In a state already drenched with floods, West Virginia is suffering from widespread damage that is devastating. At least 14 people have died from the floods, according to Governor Earl Ray Tomblin.
According to WDTV, homes have been damaged and vehicles have been seen floating down neighborhood streets. But the governor set his focus on search and rescue. Up to 10 inches of rain has fallen in most counties since this morning, according to the National Weather Service.
“Our focus remains on search and rescue,” Gov. Tomblin said. “It’s been a long 24 hours and the next 24 hours may not be much easier.”

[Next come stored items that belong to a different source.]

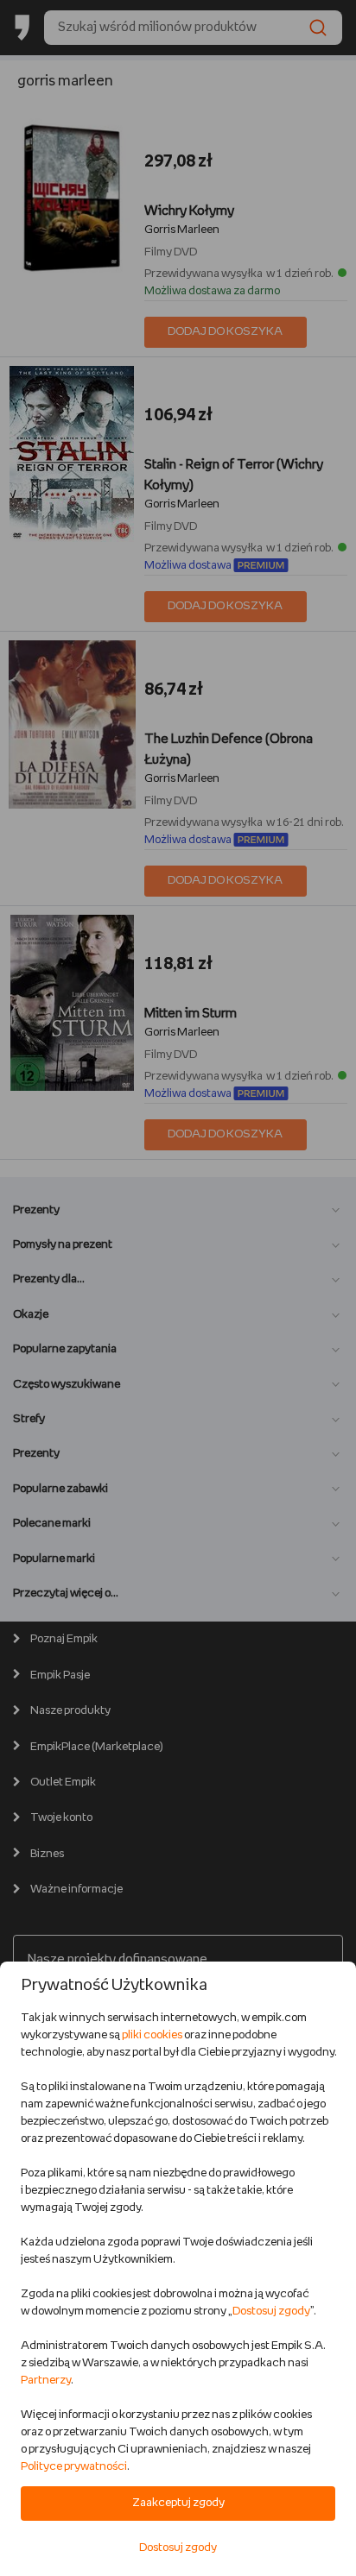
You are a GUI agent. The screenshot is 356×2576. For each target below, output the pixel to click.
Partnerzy (46, 2380)
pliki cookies (152, 2035)
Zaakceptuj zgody (178, 2503)
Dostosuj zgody (271, 2311)
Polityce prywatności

As the West Virginia floods reached homes, Greenbrier County Sheriff Jan Cahill described “complete chaos” in his county, which appeared to be the hardest hit. Cahill told the Associated Press that roads have been destroyed, bridges are out, and many of the homes have washed off their foundations.
“Multiple sections of highway just missing. Pavement just peeled off like a banana. I’ve never seen anything like that,” Cahill added.
In the southern part of West Virginia, a 4-year-old boy was swept away in flood waters in Jackson County after much of the region had been issued a flash food warning due to heavy rain, according to county officials. A search and rescue team is still looking for the child with three local fire departments, as well as other law enforcement agencies.
The major storms prompted Gov. Earl Ray Tomblin to declare a state of emergency in 44 counties. The storms left approximately 40,000 customers without power, according to FirstEnergy and Appalachian Power outage reports.
Joe Coughlin of Homeland Security and Emergency Management said some first responders there are picking people up at their homes by boat and bringing them to shelters.
Some are too isolated to reach because roads are flooded and there’s no way to get boats on the water. Some homes have been washed off their foundation and people are stuck in cars trapped in the water, Coughlin said.
West Virginia roads are filled with downed trees and power poles, high water, accidents and other storm-related problems. Department of Transportation spokesman Brent Walker says the Transportation Management Center reported high-water issues statewide and hundreds of downed trees and some power poles across the state. Accidents were reported due to hydroplaning, and there were intermittent traffic signal outages.
Area residents were also dealing with more than just the floods after the National Weather Service confirmed an EF-1 tornado, which has wind speeds of up to 110 mph, hit Nicholas County. The twister touched down three miles northeast of Richwood and ended in Greenbrier County, damaging mostly trees and power poles.